### PROBLEM REQUIREMENTS
Pull out every line of the material below that contains the word "pixels".

:: INPUT DATA ::

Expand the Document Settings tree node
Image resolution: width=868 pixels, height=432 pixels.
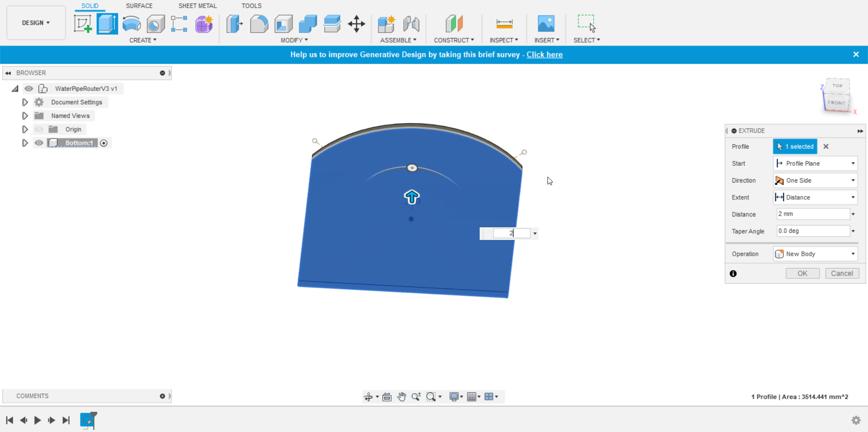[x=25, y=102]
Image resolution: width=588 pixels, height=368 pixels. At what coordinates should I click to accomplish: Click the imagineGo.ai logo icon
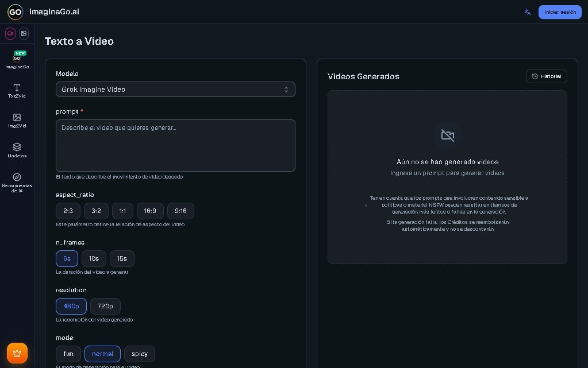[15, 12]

:::
:: INPUT DATA ::

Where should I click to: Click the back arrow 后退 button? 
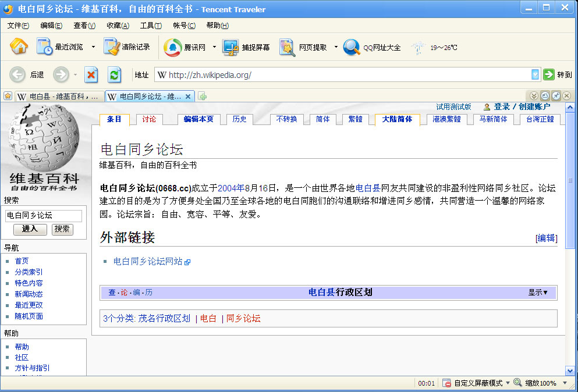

:::

### EXERCISE OUTPUT
Image resolution: width=868 pixels, height=432 pixels.
Image resolution: width=588 pixels, height=368 pixels. At what coordinates should I click to accomplish: Click the imagineGo.ai logo icon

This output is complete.